The Mudcat Café TM
Thread #109153   Message #2278929
Posted By: Nerd
04-Mar-08 - 12:11 AM
Thread Name: Nic Jones - Analysis of Little Musgrave
Subject: RE: Nic Jones - Analysis of Little Musgrave
Hi Karen,

I am in my regular life a folklore professor, and a full-time professional writer, among other things. I commend you on taking the time to write about the ballad, and Nic's version of it. I like your post, but think you could develop it much more. If I were to offer constructive criticism for turning it from a blog posting into an article it would be on a few points

(1) you don't clearly articulate what it is you intend to demonstrate in the article--it has no obvious thesis or direction for a good while. You start by describing the ballad in general and then Child's versions, etc., before settling on Nic Jones's version to write about formally. Readers (especially people already familiar with the ballad, who after all are the ones most likely to read it) will want to know where you're going with this before so many paragraphs go by.
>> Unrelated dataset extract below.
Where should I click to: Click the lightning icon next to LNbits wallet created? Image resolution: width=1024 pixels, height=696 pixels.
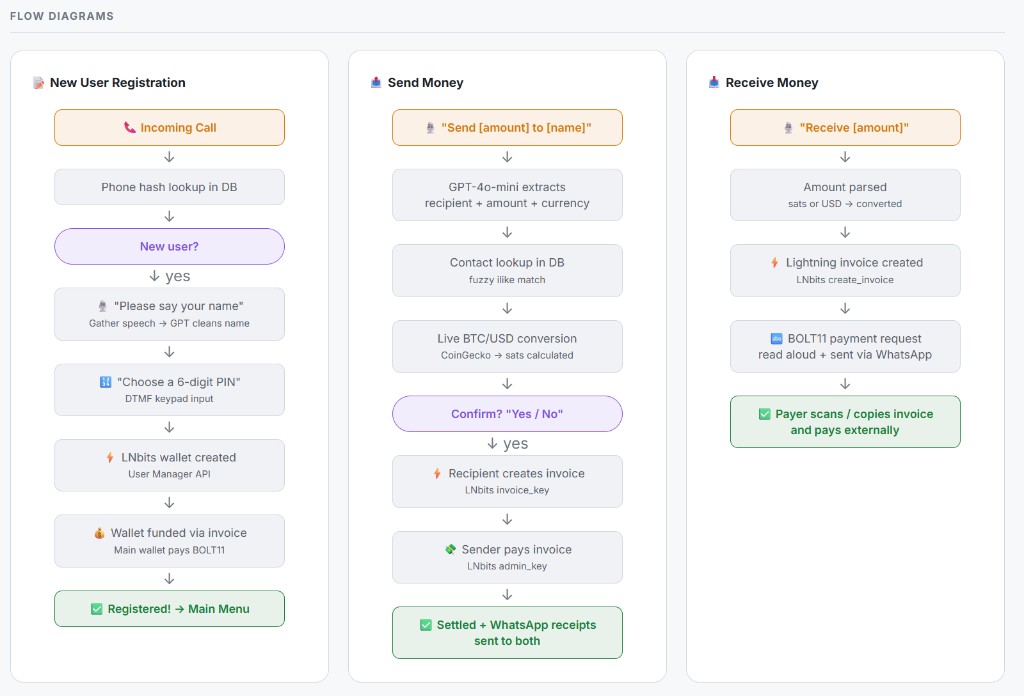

(2) you seem to be mostly concerned with proving that Nic's version is the best of all possible versions. But you don't show that it is so, you merely assert or suggest. For example, you say that Lord Barnard's regret over killing his wife and his friend is "extraneous." Why? Just because Nic Jones chose to leave those verses out?

I find the expression of regret to be one of the most poignant and touching parts of the ballad, and one of the most realistic too: even the baddies aren't monsters. In the Arthurian stories, Arthur's internal conflict over whether to kill or pardon Lancelot and Guinivere is often made into the dramatic crux of whole novels. Here, we have the same conflict, after it's too late. Personally, I wish Nic had left those verses in. So I'd say that, while it's possible to argue that such things ARE extraneous, you haven't really done so.

I'd like to see you expand on this, and maybe think of ways in which Nic's version is NOT ideal. That's what usually differentiates "fans-only" writing from publishable writing.

(3) A minor one: there was no "folk process," just Nic deciding which verses to sing. No argument based on the tendencies of the folk process can really apply to this version of this song.

Karen, I hope you'll take this in the spirit in which it's intended. You have a lot of good ideas, and you're thinking hard about some works of art that I think are very important. Keep up the good work!